Generally speaking, a judgment once delivered must stand for better or worse subject, of course, to appeal. Were it otherwise there would be great inconvenience and uncertainty. There are, I think, three categories of cases in which a judgment not perfected may be recalled — first, where since the hearing there has been an amendment to a relevant statute or regulation or a new judicial decision of relevant and high authority; secondly, where counsel have failed to direct the court’s attention to a legislative provision or authoritative decision of plain relevance; and thirdly, where for some other very special reason justice requires that the judgment be recalled.

[13]   In Erwood v Maxted the Court of Appeal adopted the Horowhenua County v Nash approach, adding that, absent any accidental slip or omission, the principles outlined by Wild CJ will be applied strictly, and that applications that simply put in issue the Court’s factual or legal conclusions do not fall within the rule.2

[14]   I do not consider that this case falls into any of the three categories identified in Horowhenua County v Nash.3 There has been no change in the applicable law.

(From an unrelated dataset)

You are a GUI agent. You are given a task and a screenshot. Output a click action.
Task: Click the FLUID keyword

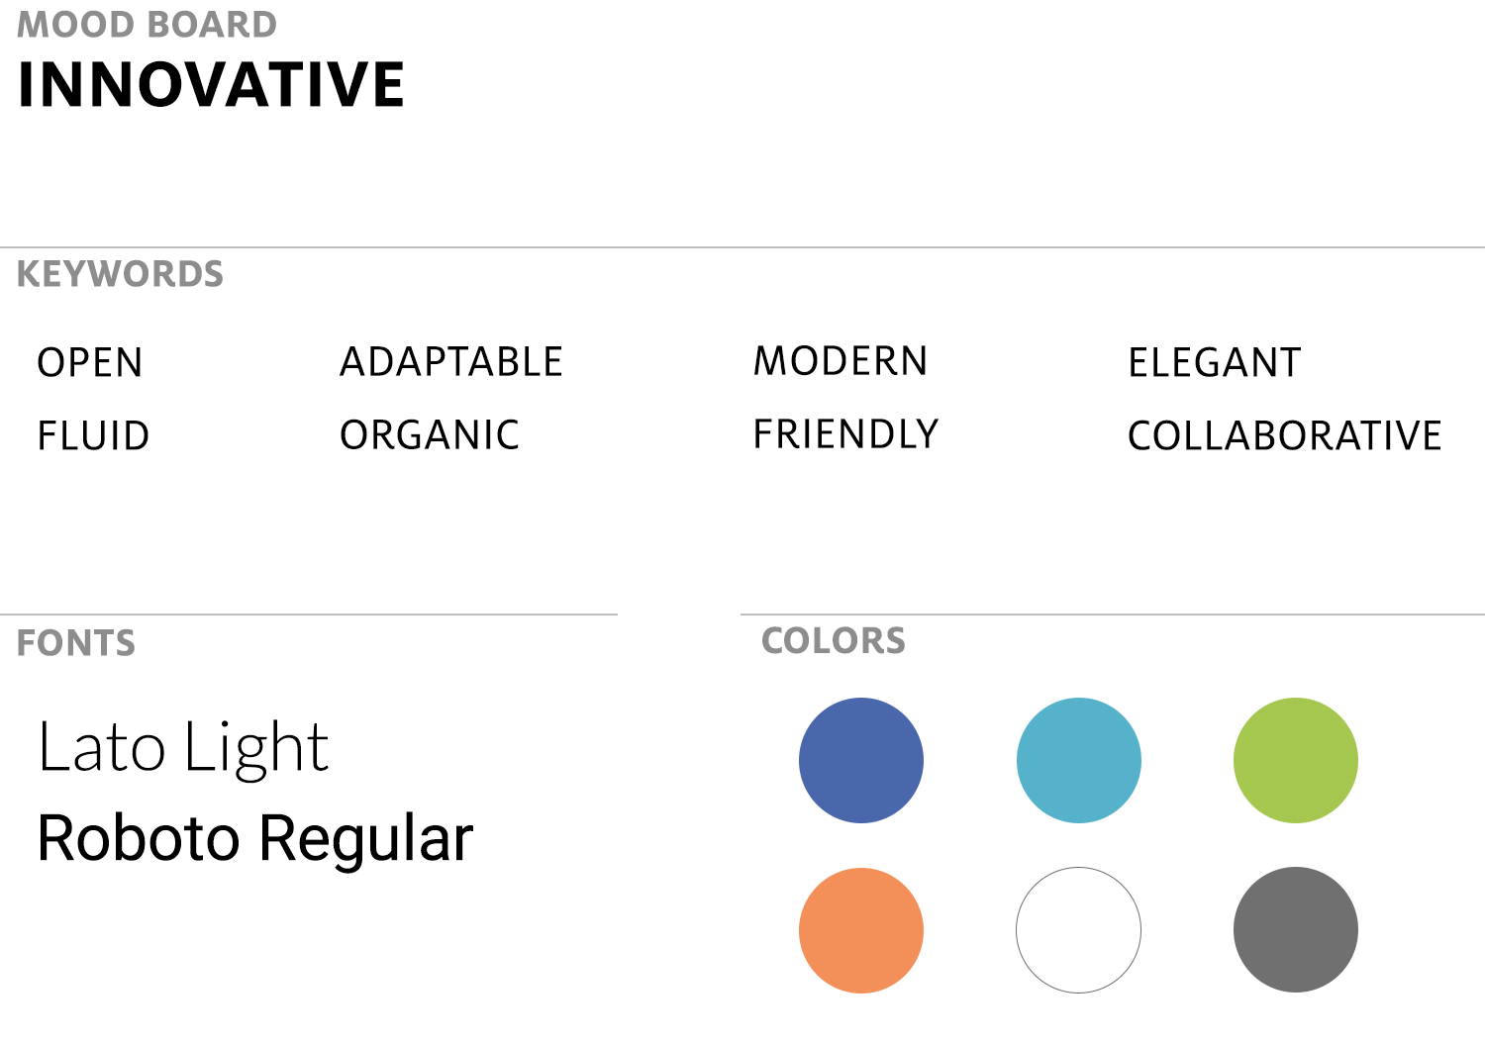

Counsel have not failed to direct the Court’s attention to any applicable law. What counsel agreed in their joint memorandum is that I had misunderstood one aspect of the applicant’s case, and therefore determined that aspect of the case on a wrong apprehension as to the argument. I have not gone back to the file to determine for myself whether or not counsel’s joint conclusion in that regard is correct, but, for the purposes of this judgment, I accept that it is.

[15]   Whilst that may well give rise to an appeal point, the existence of an arguable appeal point is not a special reason falling within the third category of case identified in Horowhenua County v Nash.4 Nor, in my view, does the fact that counsel jointly consent to a recall of the judgment alter the position.

[16]   The small amount remaining in dispute also cannot be seen as a “very special reason” necessitating a recall, particularly given that the recall of a judgment is a significant step.


1      Horowhenua County v Nash (No. 2) [1968] NZLR 632 at 633.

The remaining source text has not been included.